I wouldn’t dream of telling her that last summer when my dog got sick I laid out over $500 to save her life. My mother would never have paid that amount of money on vet bills for a dog - after all, you can get a new one for free just by looking in the classifieds.

I like to wear SAS shoes. They look like granny shoes, you tell me. Yes, well, I am a granny now, and my feet hurt. I’ve never found a brand of shoes that are more comfortable for me. The problem is, they run over $80 a pair. Mother came to my rescue. She found some shoes that looked “just like SAS” shoes in a dollar store. She bought them just for me. I was supposed to be grateful. The fact that they clearly looked like cheap imitations didn’t matter. The fact that they were not comfortable didn’t matter. The only thing important is that they were a bargain.

I started to write this as an amusing account of one of my mother’s quirks - her habit of pinching pennies and wasting thousands. But as I wrote, the anger began to show more and more clearly.

My first impulse is to deny it. No, no. I’m not REALLY angry. I’m just painting an amusing word-picture of my mother. But I still hear the anger. And I am angry at myself for being angry at my mother. But maybe the anger is still there because I’ve been denying it for so long. My mother has overcome great problems with great courage. There’s no denying that.

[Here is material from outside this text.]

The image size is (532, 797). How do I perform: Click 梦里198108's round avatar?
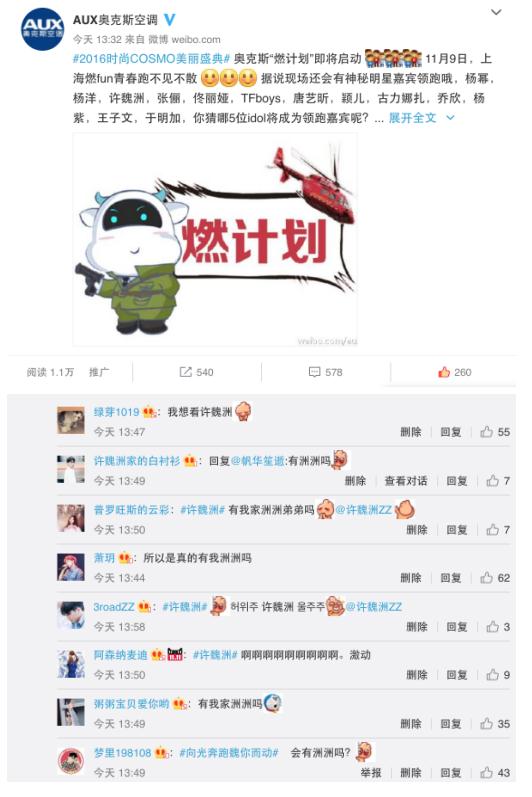pos(71,761)
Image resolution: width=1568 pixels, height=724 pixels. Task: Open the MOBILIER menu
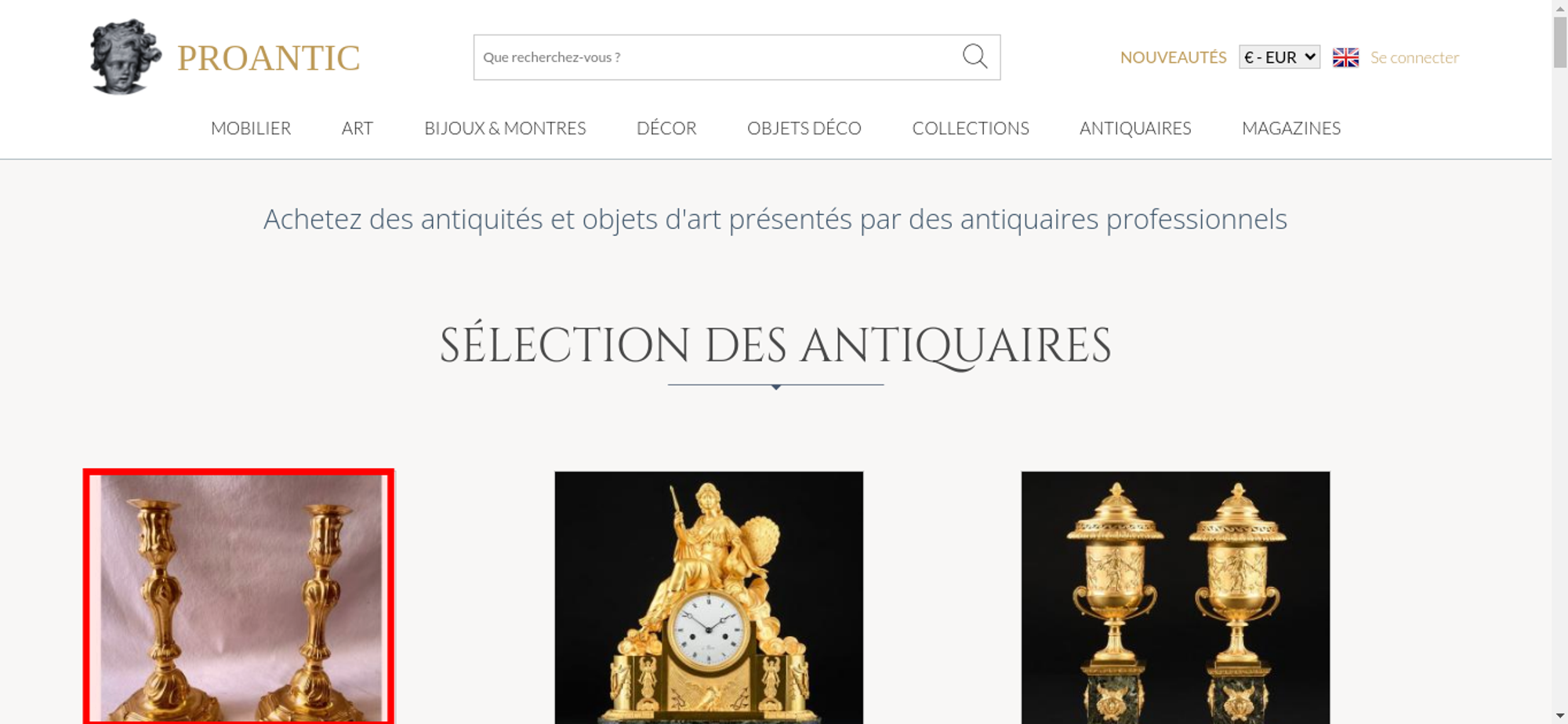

So it would be wrong to criticize her.

Mother’s mother was schizophrenic. She has mentioned how when she was only five her mother would tell her about the angels and demons that had visited in the night, and how she believed these stories and how they frightened her. And how angry she was herself when she became old enough to understand that they were only her mother’s delusions.

And mother had polio when she was only five years old. She tells of being in the hospital with her lungs filling up with fluid. And the doctor would come in with this huge needle which he would shove all the way into her lungs to drain off the fluid. The doctor told her that he would give her a silver dollar (a day’s wages for a man in 1933) if she let him do this without screaming and fighting. One day she counted, and she had 20 silver dollars under her pillow.

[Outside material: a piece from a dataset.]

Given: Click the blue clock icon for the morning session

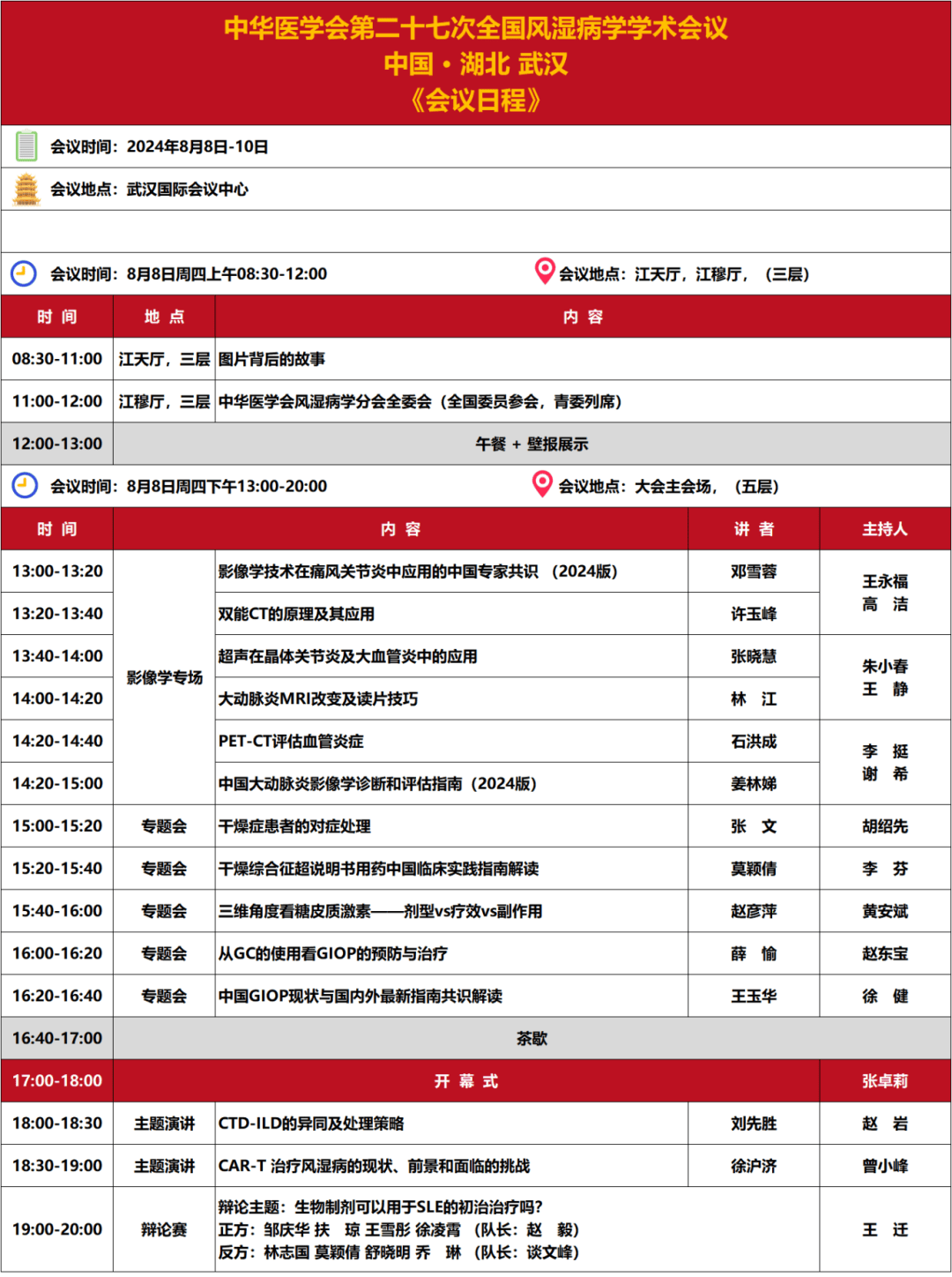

When mother hit puberty, her spine began to bend in the way it shouldn’t. Scoliosis, they call it. For many years she was told that it was the result of the polio. But now they say no, it is genetic, it runs in our family - she just got a really bad dose of it. She had a painful operation and wore a full body cast for a year. It didn’t work. A few years ago her orthopedic specialist told her she had the worst scoliosis he had ever seen. So she has this misshapen body and pain.

Despite this she gave birth to eight children, raised seven of them on a school teacher’s salary. Most of her children are college graduates, none has ever gone to jail or had a drug problem. All but one have married and only one divorced. They have all worked hard and been contributing members of society.

Everyone agrees that my mother is a paragon.

But she isn’t perfect. She is a steamroller. A kind, generous, intelligent steamroller, but a steamroller nevertheless. Standing up and saying I refuse to be steamrollered takes a lot of energy. Sometimes it’s easier just to let her roll over you.

No.

Always it’s easier to let her roll over you.

They say that depression is anger turned inward. Maybe that’s part of why I’ve been depressed so much of my life. There is all this anger toward my mother which is unacceptable. So I turn it on myself.

Oh, and about the money saving. How much has she saved? None. Though she is always hunting for bargains, if she has a dollar it burns a hole in her pocket. She can’t stand to have money in the bank. She can always find someone who needs a thousand here or a thousand there. Or she buys more furniture and gives away the old. Or she pays for upkeep on a motorhome she has not used in five years but will not sell. Or she buys dozens of world globes that are on sale because the world map has changed. (They sit in the garage which is full of other unused bargains because she can’t find anybody who wants them.) It’s very amusing.